Die Landesmeisterschaften 2026 haben eindrucksvoll gezeigt, wie positiv sich der Sommerbiathlon im Rheinland entwickelt. Nachwuchsathletinnen und Nachwuchsathleten überzeugten ebenso wie erfahrene Leistungsträger. Gleichzeitig wurde deutlich, wie stark der Zusammenhalt innerhalb der Sportart gewachsen ist.

Ein besonderer Dank gilt der SV Laubach für die ausgezeichnete Organisation sowie den zahlreichen Helferinnen und Helfern, Kampfrichtern, Betreuern und Unterstützern, die zum Gelingen der Veranstaltung beigetragen haben. Ebenfalls ein Dank an Leonie Huth und Tobias Urbach, die zusammen mit Betina Brückmann, die Siegerehrungen durchführten.

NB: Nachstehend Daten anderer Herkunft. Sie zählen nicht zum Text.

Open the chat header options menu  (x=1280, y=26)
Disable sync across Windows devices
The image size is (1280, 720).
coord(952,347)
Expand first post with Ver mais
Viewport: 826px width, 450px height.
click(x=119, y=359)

„Wir haben ein Wochenende erlebt, das sportlich wie menschlich begeistert hat. Mein Dank gilt allen Beteiligten, die mit ihrem Einsatz, ihrer Hilfsbereitschaft und ihrem Engagement diese Meisterschaften möglich gemacht haben. Ebenso danke ich den Betreuerinnen und Betreuern, die unabhängig von Vereinszugehörigkeiten jederzeit bereit waren, insbesondere unseren Jugendlichen schnell und unkompliziert halfen und sie zu unterstützen“, resümierte Landesreferentin Betina Brückmann.

Mit den gezeigten Leistungen haben sich zahlreiche Athletinnen und Athleten für die Deutschen Meisterschaften im September in St. Andreasberg qualifiziert. Das Sommerbiathlon-Wochenende von Laubach wird jedoch nicht nur wegen seiner sportlichen Ergebnisse in Erinnerung bleiben, sondern vor allem wegen des außergewöhnlichen Teamgeists, der an beiden Tagen spürbar war.